(Stored records)
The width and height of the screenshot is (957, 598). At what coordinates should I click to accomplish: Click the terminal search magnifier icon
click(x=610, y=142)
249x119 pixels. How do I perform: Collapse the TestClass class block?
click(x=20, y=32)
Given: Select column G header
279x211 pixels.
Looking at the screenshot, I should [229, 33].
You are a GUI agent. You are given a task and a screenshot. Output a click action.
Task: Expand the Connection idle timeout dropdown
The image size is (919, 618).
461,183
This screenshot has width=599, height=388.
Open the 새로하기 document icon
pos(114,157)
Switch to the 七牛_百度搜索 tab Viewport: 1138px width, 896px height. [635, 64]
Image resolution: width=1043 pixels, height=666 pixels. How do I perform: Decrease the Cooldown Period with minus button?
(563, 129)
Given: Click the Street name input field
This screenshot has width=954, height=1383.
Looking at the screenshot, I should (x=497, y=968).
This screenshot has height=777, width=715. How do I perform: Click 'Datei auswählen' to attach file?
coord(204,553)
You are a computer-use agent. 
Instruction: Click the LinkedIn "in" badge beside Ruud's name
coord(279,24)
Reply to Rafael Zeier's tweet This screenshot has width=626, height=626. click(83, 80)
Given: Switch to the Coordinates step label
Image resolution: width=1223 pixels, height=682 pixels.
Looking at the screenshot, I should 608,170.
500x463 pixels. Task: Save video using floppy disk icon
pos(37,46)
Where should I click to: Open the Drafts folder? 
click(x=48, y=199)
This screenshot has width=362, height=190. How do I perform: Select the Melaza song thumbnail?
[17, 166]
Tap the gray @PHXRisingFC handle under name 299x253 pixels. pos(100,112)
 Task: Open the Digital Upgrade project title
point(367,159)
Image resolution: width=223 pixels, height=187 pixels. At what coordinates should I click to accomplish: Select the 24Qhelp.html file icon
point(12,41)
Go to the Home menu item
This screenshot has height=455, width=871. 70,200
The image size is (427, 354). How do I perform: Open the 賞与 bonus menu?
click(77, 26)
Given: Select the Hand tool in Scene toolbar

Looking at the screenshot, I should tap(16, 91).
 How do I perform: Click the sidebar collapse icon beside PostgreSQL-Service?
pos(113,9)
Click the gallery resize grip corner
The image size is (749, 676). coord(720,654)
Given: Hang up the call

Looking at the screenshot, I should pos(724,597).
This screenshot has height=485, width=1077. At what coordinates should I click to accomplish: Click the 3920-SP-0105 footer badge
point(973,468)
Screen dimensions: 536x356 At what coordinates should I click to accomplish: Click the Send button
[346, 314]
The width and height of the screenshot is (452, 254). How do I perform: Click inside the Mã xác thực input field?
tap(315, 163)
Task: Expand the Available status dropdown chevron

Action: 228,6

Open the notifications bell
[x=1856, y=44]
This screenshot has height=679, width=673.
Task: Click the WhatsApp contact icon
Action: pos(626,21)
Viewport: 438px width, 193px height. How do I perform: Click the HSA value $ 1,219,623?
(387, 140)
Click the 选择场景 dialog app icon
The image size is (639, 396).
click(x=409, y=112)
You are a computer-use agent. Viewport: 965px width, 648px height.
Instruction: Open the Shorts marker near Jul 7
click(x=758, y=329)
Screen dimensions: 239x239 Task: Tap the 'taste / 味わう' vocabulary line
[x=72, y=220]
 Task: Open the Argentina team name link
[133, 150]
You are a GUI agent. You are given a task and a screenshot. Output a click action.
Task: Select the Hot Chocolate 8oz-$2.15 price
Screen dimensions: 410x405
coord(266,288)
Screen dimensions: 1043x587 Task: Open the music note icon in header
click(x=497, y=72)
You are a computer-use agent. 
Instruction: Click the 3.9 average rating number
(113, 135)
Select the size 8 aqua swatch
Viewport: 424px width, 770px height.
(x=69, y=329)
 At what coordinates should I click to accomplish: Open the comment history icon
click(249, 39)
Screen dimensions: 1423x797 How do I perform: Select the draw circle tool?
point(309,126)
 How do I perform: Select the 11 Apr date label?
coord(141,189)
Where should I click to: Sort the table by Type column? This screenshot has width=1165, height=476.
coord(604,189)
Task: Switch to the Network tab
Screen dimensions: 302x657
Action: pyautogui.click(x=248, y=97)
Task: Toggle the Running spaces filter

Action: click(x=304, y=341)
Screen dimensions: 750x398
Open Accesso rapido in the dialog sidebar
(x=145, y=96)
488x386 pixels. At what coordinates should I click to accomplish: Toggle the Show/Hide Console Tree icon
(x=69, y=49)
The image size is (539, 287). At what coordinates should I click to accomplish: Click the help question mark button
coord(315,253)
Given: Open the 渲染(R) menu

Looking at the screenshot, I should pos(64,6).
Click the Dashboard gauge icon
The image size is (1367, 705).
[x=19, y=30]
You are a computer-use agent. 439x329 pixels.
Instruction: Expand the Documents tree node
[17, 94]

▶ Your task: The records above must be transcribed line for line, exactly.

▶ Task solution:
The width and height of the screenshot is (957, 598). At what coordinates should I click to accomplish: Click the terminal search magnifier icon
click(x=610, y=142)
249x119 pixels. How do I perform: Collapse the TestClass class block?
click(x=20, y=32)
Given: Select column G header
279x211 pixels.
Looking at the screenshot, I should [229, 33].
You are a GUI agent. You are given a task and a screenshot. Output a click action.
Task: Expand the Connection idle timeout dropdown
The image size is (919, 618).
461,183
This screenshot has width=599, height=388.
Open the 새로하기 document icon
pos(114,157)
Switch to the 七牛_百度搜索 tab Viewport: 1138px width, 896px height. [635, 64]
Image resolution: width=1043 pixels, height=666 pixels. How do I perform: Decrease the Cooldown Period with minus button?
(563, 129)
Given: Click the Street name input field
This screenshot has width=954, height=1383.
Looking at the screenshot, I should (x=497, y=968).
This screenshot has height=777, width=715. How do I perform: Click 'Datei auswählen' to attach file?
coord(204,553)
You are a computer-use agent. 
Instruction: Click the LinkedIn "in" badge beside Ruud's name
coord(279,24)
Reply to Rafael Zeier's tweet This screenshot has width=626, height=626. click(83, 80)
Given: Switch to the Coordinates step label
Image resolution: width=1223 pixels, height=682 pixels.
Looking at the screenshot, I should 608,170.
500x463 pixels. Task: Save video using floppy disk icon
pos(37,46)
Where should I click to: Open the Drafts folder? 
click(x=48, y=199)
This screenshot has width=362, height=190. How do I perform: Select the Melaza song thumbnail?
[17, 166]
Tap the gray @PHXRisingFC handle under name 299x253 pixels. pos(100,112)
 Task: Open the Digital Upgrade project title
point(367,159)
Image resolution: width=223 pixels, height=187 pixels. At what coordinates should I click to accomplish: Select the 24Qhelp.html file icon
point(12,41)
Go to the Home menu item
This screenshot has height=455, width=871. 70,200
The image size is (427, 354). How do I perform: Open the 賞与 bonus menu?
click(77, 26)
Given: Select the Hand tool in Scene toolbar

Looking at the screenshot, I should tap(16, 91).
 How do I perform: Click the sidebar collapse icon beside PostgreSQL-Service?
pos(113,9)
Click the gallery resize grip corner
The image size is (749, 676). coord(720,654)
Given: Hang up the call

Looking at the screenshot, I should pos(724,597).
This screenshot has height=485, width=1077. At what coordinates should I click to accomplish: Click the 3920-SP-0105 footer badge
point(973,468)
Screen dimensions: 536x356 At what coordinates should I click to accomplish: Click the Send button
[346, 314]
The width and height of the screenshot is (452, 254). How do I perform: Click inside the Mã xác thực input field?
tap(315, 163)
Task: Expand the Available status dropdown chevron

Action: 228,6

Open the notifications bell
[x=1856, y=44]
This screenshot has height=679, width=673.
Task: Click the WhatsApp contact icon
Action: pos(626,21)
Viewport: 438px width, 193px height. How do I perform: Click the HSA value $ 1,219,623?
(387, 140)
Click the 选择场景 dialog app icon
The image size is (639, 396).
click(x=409, y=112)
You are a computer-use agent. Viewport: 965px width, 648px height.
Instruction: Open the Shorts marker near Jul 7
click(x=758, y=329)
Screen dimensions: 239x239 Task: Tap the 'taste / 味わう' vocabulary line
[x=72, y=220]
 Task: Open the Argentina team name link
[133, 150]
You are a GUI agent. You are given a task and a screenshot. Output a click action.
Task: Select the Hot Chocolate 8oz-$2.15 price
Screen dimensions: 410x405
coord(266,288)
Screen dimensions: 1043x587 Task: Open the music note icon in header
click(x=497, y=72)
You are a computer-use agent. 
Instruction: Click the 3.9 average rating number
(113, 135)
Select the size 8 aqua swatch
Viewport: 424px width, 770px height.
(x=69, y=329)
 At what coordinates should I click to accomplish: Open the comment history icon
click(249, 39)
Screen dimensions: 1423x797 How do I perform: Select the draw circle tool?
point(309,126)
 How do I perform: Select the 11 Apr date label?
coord(141,189)
Where should I click to: Sort the table by Type column? This screenshot has width=1165, height=476.
coord(604,189)
Task: Switch to the Network tab
Screen dimensions: 302x657
Action: pyautogui.click(x=248, y=97)
Task: Toggle the Running spaces filter

Action: click(x=304, y=341)
Screen dimensions: 750x398
Open Accesso rapido in the dialog sidebar
(x=145, y=96)
488x386 pixels. At what coordinates should I click to accomplish: Toggle the Show/Hide Console Tree icon
(x=69, y=49)
The image size is (539, 287). At what coordinates should I click to accomplish: Click the help question mark button
coord(315,253)
Given: Open the 渲染(R) menu

Looking at the screenshot, I should pos(64,6).
Click the Dashboard gauge icon
The image size is (1367, 705).
[x=19, y=30]
You are a computer-use agent. 439x329 pixels.
Instruction: Expand the Documents tree node
[17, 94]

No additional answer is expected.